[START MATERIALS PROVIDED]

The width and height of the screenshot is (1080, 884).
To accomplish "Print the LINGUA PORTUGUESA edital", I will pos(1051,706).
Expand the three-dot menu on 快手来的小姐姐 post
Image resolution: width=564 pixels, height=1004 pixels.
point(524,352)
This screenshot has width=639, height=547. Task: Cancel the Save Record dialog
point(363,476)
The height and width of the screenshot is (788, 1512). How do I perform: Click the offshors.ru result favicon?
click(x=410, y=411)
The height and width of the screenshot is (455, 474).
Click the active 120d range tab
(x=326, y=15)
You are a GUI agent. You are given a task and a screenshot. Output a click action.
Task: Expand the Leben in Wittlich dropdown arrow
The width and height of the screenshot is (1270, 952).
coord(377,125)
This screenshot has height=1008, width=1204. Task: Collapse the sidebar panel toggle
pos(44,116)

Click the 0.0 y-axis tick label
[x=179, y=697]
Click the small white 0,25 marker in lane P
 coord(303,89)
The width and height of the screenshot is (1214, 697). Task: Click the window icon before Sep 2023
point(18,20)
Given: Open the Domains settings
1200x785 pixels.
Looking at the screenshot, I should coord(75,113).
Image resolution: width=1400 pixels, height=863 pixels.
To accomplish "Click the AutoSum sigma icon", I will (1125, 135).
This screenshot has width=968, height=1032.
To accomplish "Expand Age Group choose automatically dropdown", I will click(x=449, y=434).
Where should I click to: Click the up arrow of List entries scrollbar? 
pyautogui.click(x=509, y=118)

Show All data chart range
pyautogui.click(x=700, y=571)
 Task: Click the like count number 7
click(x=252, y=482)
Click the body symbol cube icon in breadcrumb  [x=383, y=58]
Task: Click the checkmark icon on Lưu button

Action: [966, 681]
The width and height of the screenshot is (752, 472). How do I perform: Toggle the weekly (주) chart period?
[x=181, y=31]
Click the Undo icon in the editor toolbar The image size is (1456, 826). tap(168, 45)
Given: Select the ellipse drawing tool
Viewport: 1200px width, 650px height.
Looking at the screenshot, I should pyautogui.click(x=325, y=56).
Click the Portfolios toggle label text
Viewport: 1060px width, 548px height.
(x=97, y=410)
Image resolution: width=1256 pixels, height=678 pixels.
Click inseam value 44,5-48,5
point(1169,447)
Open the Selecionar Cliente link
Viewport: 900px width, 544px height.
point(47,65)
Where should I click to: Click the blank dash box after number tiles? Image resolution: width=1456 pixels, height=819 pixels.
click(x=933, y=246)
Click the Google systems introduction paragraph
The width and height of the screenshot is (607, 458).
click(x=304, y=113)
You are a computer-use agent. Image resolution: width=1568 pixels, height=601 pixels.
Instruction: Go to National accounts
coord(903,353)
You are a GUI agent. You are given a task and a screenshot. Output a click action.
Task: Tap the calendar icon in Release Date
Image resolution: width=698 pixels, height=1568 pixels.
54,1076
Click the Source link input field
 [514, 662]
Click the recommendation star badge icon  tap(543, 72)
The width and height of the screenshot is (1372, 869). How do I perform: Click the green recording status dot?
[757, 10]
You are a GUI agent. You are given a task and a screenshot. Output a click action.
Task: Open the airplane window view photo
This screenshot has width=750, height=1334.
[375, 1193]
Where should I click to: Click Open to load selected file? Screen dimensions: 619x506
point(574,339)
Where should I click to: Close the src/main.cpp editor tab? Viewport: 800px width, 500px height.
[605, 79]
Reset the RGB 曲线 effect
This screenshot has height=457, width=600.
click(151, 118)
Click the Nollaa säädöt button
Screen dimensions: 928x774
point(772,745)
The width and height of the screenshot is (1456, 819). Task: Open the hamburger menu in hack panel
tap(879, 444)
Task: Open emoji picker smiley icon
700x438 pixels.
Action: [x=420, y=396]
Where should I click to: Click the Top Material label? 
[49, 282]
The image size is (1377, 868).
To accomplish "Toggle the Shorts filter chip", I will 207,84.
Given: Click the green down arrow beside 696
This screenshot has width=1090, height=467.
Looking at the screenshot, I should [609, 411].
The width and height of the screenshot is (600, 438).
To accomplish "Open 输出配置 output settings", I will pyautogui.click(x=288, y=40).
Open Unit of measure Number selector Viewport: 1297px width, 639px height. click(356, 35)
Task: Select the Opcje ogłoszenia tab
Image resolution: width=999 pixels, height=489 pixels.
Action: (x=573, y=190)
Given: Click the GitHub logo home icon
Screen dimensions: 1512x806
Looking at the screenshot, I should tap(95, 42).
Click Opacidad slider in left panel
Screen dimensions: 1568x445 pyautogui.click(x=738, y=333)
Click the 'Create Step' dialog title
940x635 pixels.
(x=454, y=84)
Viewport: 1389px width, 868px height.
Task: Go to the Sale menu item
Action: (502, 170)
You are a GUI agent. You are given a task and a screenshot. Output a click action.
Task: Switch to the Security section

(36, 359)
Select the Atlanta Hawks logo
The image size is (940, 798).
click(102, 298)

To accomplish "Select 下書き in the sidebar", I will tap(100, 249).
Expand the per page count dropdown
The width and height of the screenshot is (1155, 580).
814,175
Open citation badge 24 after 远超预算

[END MATERIALS PROVIDED]

TASK DETAILS: Rewrite all of the entries above, replacing "sidebar" with "side menu" and leaving everything else unchanged.

OUTPUT FOR THIS EXERCISE:
The width and height of the screenshot is (1080, 884).
To accomplish "Print the LINGUA PORTUGUESA edital", I will pos(1051,706).
Expand the three-dot menu on 快手来的小姐姐 post
Image resolution: width=564 pixels, height=1004 pixels.
point(524,352)
This screenshot has width=639, height=547. Task: Cancel the Save Record dialog
point(363,476)
The height and width of the screenshot is (788, 1512). How do I perform: Click the offshors.ru result favicon?
click(x=410, y=411)
The height and width of the screenshot is (455, 474).
Click the active 120d range tab
(x=326, y=15)
You are a GUI agent. You are given a task and a screenshot. Output a click action.
Task: Expand the Leben in Wittlich dropdown arrow
The width and height of the screenshot is (1270, 952).
coord(377,125)
This screenshot has height=1008, width=1204. Task: Collapse the side menu panel toggle
pos(44,116)

Click the 0.0 y-axis tick label
[x=179, y=697]
Click the small white 0,25 marker in lane P
 coord(303,89)
The width and height of the screenshot is (1214, 697). Task: Click the window icon before Sep 2023
point(18,20)
Given: Open the Domains settings
1200x785 pixels.
Looking at the screenshot, I should coord(75,113).
Image resolution: width=1400 pixels, height=863 pixels.
To accomplish "Click the AutoSum sigma icon", I will (1125, 135).
This screenshot has width=968, height=1032.
To accomplish "Expand Age Group choose automatically dropdown", I will click(x=449, y=434).
Where should I click to: Click the up arrow of List entries scrollbar? 
pyautogui.click(x=509, y=118)

Show All data chart range
pyautogui.click(x=700, y=571)
 Task: Click the like count number 7
click(x=252, y=482)
Click the body symbol cube icon in breadcrumb  [x=383, y=58]
Task: Click the checkmark icon on Lưu button

Action: [966, 681]
The width and height of the screenshot is (752, 472). How do I perform: Toggle the weekly (주) chart period?
[x=181, y=31]
Click the Undo icon in the editor toolbar The image size is (1456, 826). tap(168, 45)
Given: Select the ellipse drawing tool
Viewport: 1200px width, 650px height.
Looking at the screenshot, I should pyautogui.click(x=325, y=56).
Click the Portfolios toggle label text
Viewport: 1060px width, 548px height.
(x=97, y=410)
Image resolution: width=1256 pixels, height=678 pixels.
Click inseam value 44,5-48,5
point(1169,447)
Open the Selecionar Cliente link
Viewport: 900px width, 544px height.
point(47,65)
Where should I click to: Click the blank dash box after number tiles? Image resolution: width=1456 pixels, height=819 pixels.
click(x=933, y=246)
Click the Google systems introduction paragraph
The width and height of the screenshot is (607, 458).
click(x=304, y=113)
You are a computer-use agent. Image resolution: width=1568 pixels, height=601 pixels.
Instruction: Go to National accounts
coord(903,353)
You are a GUI agent. You are given a task and a screenshot. Output a click action.
Task: Tap the calendar icon in Release Date
Image resolution: width=698 pixels, height=1568 pixels.
54,1076
Click the Source link input field
 [514, 662]
Click the recommendation star badge icon  tap(543, 72)
The width and height of the screenshot is (1372, 869). How do I perform: Click the green recording status dot?
[757, 10]
You are a GUI agent. You are given a task and a screenshot. Output a click action.
Task: Open the airplane window view photo
This screenshot has width=750, height=1334.
[375, 1193]
Where should I click to: Click Open to load selected file? Screen dimensions: 619x506
point(574,339)
Where should I click to: Close the src/main.cpp editor tab? Viewport: 800px width, 500px height.
[605, 79]
Reset the RGB 曲线 effect
This screenshot has height=457, width=600.
click(151, 118)
Click the Nollaa säädöt button
Screen dimensions: 928x774
point(772,745)
The width and height of the screenshot is (1456, 819). Task: Open the hamburger menu in hack panel
tap(879, 444)
Task: Open emoji picker smiley icon
700x438 pixels.
Action: [x=420, y=396]
Where should I click to: Click the Top Material label? 
[49, 282]
The image size is (1377, 868).
To accomplish "Toggle the Shorts filter chip", I will 207,84.
Given: Click the green down arrow beside 696
This screenshot has width=1090, height=467.
Looking at the screenshot, I should [609, 411].
The width and height of the screenshot is (600, 438).
To accomplish "Open 输出配置 output settings", I will pyautogui.click(x=288, y=40).
Open Unit of measure Number selector Viewport: 1297px width, 639px height. click(356, 35)
Task: Select the Opcje ogłoszenia tab
Image resolution: width=999 pixels, height=489 pixels.
Action: (x=573, y=190)
Given: Click the GitHub logo home icon
Screen dimensions: 1512x806
Looking at the screenshot, I should tap(95, 42).
Click Opacidad slider in left panel
Screen dimensions: 1568x445 pyautogui.click(x=738, y=333)
Click the 'Create Step' dialog title
940x635 pixels.
(x=454, y=84)
Viewport: 1389px width, 868px height.
Task: Go to the Sale menu item
Action: (502, 170)
You are a GUI agent. You are given a task and a screenshot. Output a click action.
Task: Switch to the Security section

(36, 359)
Select the Atlanta Hawks logo
The image size is (940, 798).
click(102, 298)

To accomplish "Select 下書き in the side menu", I will tap(100, 249).
Expand the per page count dropdown
The width and height of the screenshot is (1155, 580).
814,175
Open citation badge 24 after 远超预算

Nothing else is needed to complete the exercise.